8. Now the main surviving controversy between the parties relates to the effect of omission to give particulars about the officer administering oath to the election-petitioner and his endorsements in the copy of the affidavit supplied to the appellant. Here also we are of the view that the conclusions reached by the learned single Judge calls for no interference. The learned counsel for the appellant could not give us any authority to snow that the defect of the nature pointed out in the copy of the affidavit supplied to the appellant was ever considered to be fatal to the maintainability of an election petition. He remained satisfied by citing authorities after authorities to establish that filing of copies of petition and their attestation to be a true copy of the petition under Section 81(3) were essential requirement for maintainability of an election petition and that the provisions required, strict literal construction. We have no dispute with the general principle of law laid down by the Supreme Court and different High Courts in their various decisions about strict interpretation of election law, but we see no reason to hold the alleged defect in the copy of the affidavit supplied to the appellant to be fatal.

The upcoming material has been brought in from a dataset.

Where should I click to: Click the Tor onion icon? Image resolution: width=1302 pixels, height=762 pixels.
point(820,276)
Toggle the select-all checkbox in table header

9. Section 81 speaks of the contents of a petition. The proviso to Sub-section (1) of Section 81 requires an election petition based on corrupt practice to be "accompanied by an affidavit in the prescribed form in support of the allegation of such corrupt practice and the particulars thereof."

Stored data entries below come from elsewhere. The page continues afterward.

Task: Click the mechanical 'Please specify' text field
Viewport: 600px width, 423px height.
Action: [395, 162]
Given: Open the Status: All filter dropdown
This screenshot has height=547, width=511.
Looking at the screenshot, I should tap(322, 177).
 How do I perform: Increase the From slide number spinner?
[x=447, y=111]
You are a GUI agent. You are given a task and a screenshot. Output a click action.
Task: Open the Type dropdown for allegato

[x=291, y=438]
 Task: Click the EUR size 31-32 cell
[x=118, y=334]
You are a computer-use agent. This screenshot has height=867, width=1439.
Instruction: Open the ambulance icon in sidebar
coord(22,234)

In other words, what is material is the form and the contents of the affidavit pertaining to the allegations and particulars of corrupt practice in the election petition. The procedural formalities of administration of oath and endorsement on the affidavit about completion of the formalities cannot, therefore, be said to be the contents of the affidavit and their non-production in the copy of the affidavit cannot be taken to be fatal to the maintainability of an election petition.
10. It is also worthy to note that Section 81(3) of the Act speaks of copies of petition and provides attestation of every copy as a true copy of the petition. A petition means a petition conforming to the requirements of Section 83 of the Act. Neither Section 81(3), nor Section 81(1) anywhere provides that the endorsements of the officer administering oath would form1 part of the contents of the affidavit or of the petition, or that the copy of the petition or affidavit filed under Section 81(3) must show or reproduce such endorsements.

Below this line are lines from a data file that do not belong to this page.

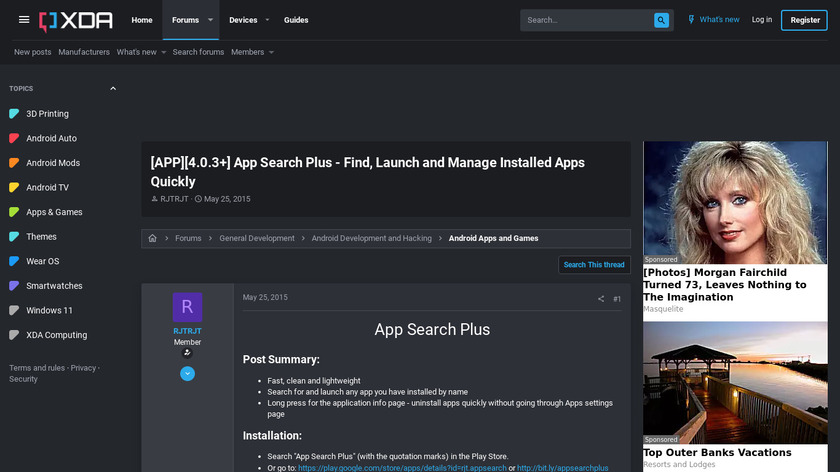Open the 3D Printing topic
The height and width of the screenshot is (472, 840).
point(47,114)
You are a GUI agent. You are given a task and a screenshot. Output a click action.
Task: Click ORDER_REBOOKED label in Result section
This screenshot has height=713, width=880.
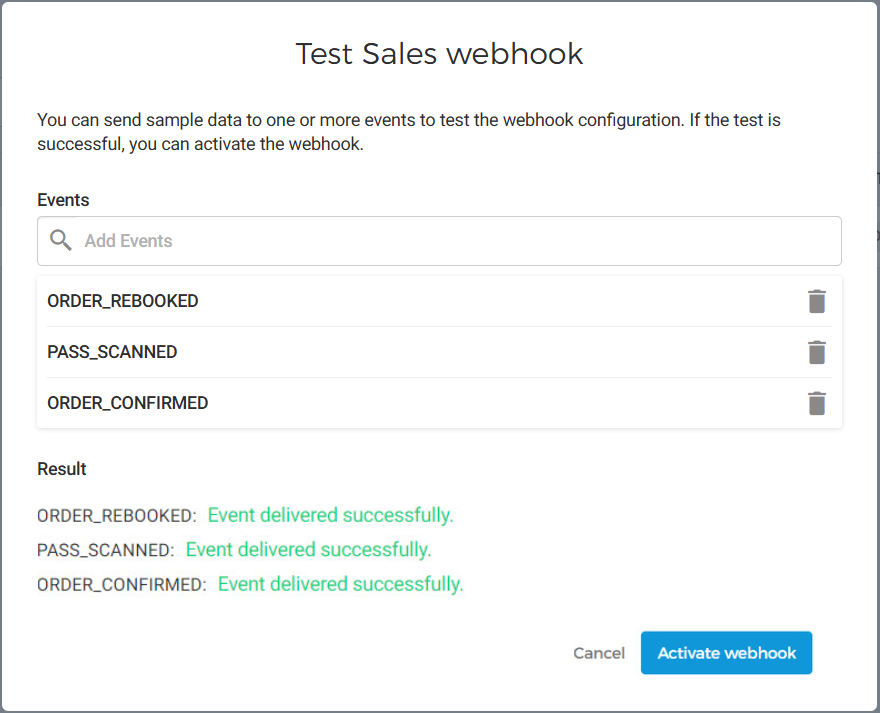117,516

11. It may be seen that the argument of the learned counsel for the appellant that the endorsements of the officer administering oath, would amount to contents of the affidavit or petition, if accepted, would lead to very many absurd results. The argument may be extended to omission of mentioning in the copy of petition or affidavit the amount of Court-fee paid on the petition or the affidavit, as also the nature of stamps used, i.e., judicial or non-judicial, because a petition or affidavit without adequate Court-fee or proper stamps would not be a valid petition or affidavit in the eye of law. For all these reasons, we find no substance in this appeal and it must fail.
12. The respondent No. 3, Shri Dharti Pakad Madan Lal supported the impuged order of the learned single Judge and the arguments of Shri P.L. Dubey, counsel for the respondent No. 1. He did not argue any new point, requiring any separate dicsussion.
13. In the result, this Letters Patent appeal is hereby dismissed. In the circumstances of the case, we make no order as to costs of the appeal.